• _Yapılacaklar_
a – Erdoğan'ın uçaktaki açıklamalarını ele alan metne göre şu üç ifadenin her biri doğru mu: (i) Uçaktaki gazeteci soru sormaktan korkuyor. (ii) Erdoğan, sürprizlerin 16 Nisan'dan önce yaşanabileceğini söylüyor. (iii) Kılıçdaroğlu, Cumhurbaşkanının sözlerini önemsiz buluyor. Her biri için evet ya da hayır deyin ve karara götüren sözleri metinden aynen aktarın.
b – Erdoğan'ın uçaktaki açıklamalarını ele alan metni kaldığı yerden sürdürün.

Gazeteci kılıklı Adam soruyor. Tayyip Erdoğan anlatıyor. Daha doğrusu uçak gazetecisi korkuyor, soramıyor, Erdoğan söylemek istediği her şeyi arka arkaya sıralıyor. Açıklamalarında bizi ürperten, dış dünyayı şaşkınlığa sevk eden bir bölüm var. Şöyle diyor;
"Eğer bu tutumunuz devam ederse, siz kendi ülkenizde, caddede, sokakta, rahat gezemezsiniz."
Ekliyor; "16 Nisan'dan sonra çok sürprizlerle karşılaşabilirler."
Ne demek bu? CHP Lideri Kılıçdaroğlu şöyle karşılıyor bu açıklamayı; "Sayın Cumhurbaşkanı önemli bir şey söyledi. Çok önemli. 'Yani El Kaide'den, IŞİD'den ben sorumluyum.' Onu mu demek istiyor?"

• _Verilen malzeme_
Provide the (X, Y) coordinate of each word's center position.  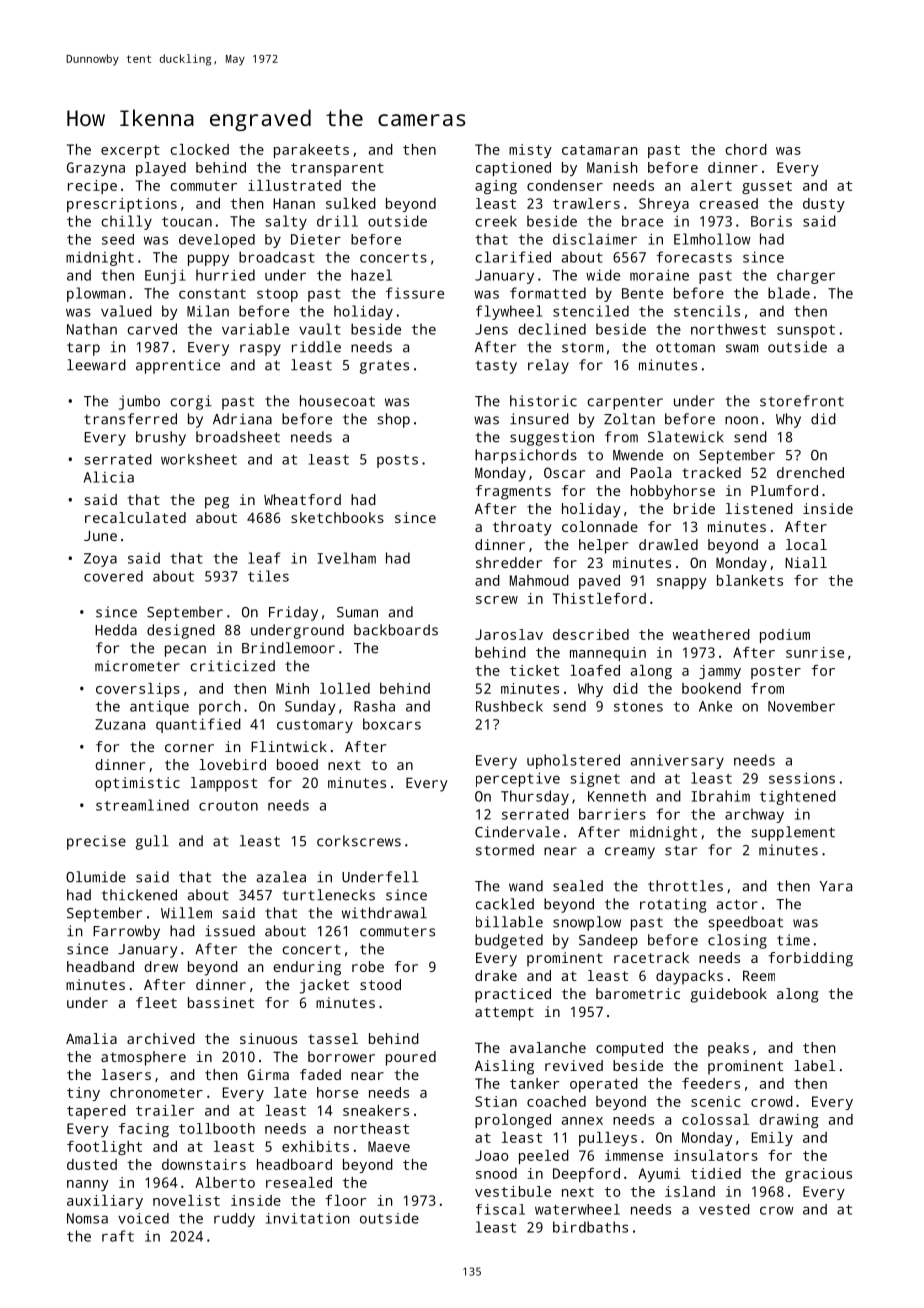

• _Yanıtlar_
a –
(i) Evet: "uçak gazetecisi korkuyor, soramıyor"
(ii) Hayır: "16 Nisan'dan sonra çok sürprizlerle karşılaşabilirler."
(iii) Hayır: "Sayın Cumhurbaşkanı önemli bir şey söyledi. Çok önemli."

b –
Sanmıyoruz. Ayrıca 16 Nisan'dan sonraki sürprizlerin ne olacağını ise bizler hiç merak etmiyoruz. Zira 15 yıldır öyle eylemlerle karşılaştık ki artık hiçbir eylem bizim için sürpriz bir nitelik taşımıyor. Ha şöyle olabilir; 16 Nisan'dan sonra. Erdoğan çıkar der ki; "Eyy Avrupa yine beni yanlış anladınız. Ben sizin caddede, sokakta rahat gezemeyeceğinizi söylerken aslında, halkım bana sonsuz yetkiler vermediği için çok üzülürsünüz (!), beni de çok sevdiğiniz için rahatsız olursunuz, halkınız sokakta üzüntüden rahat gezemez demek istemiştim. Cımbızlanarak alınmış bu cümle yanlış anlaşılmışsa özür dilerim."
Avrupa ne düşünür bilemeyiz ama böyle bir açıklama bizim için pek de sürpriz olmaz doğrusu.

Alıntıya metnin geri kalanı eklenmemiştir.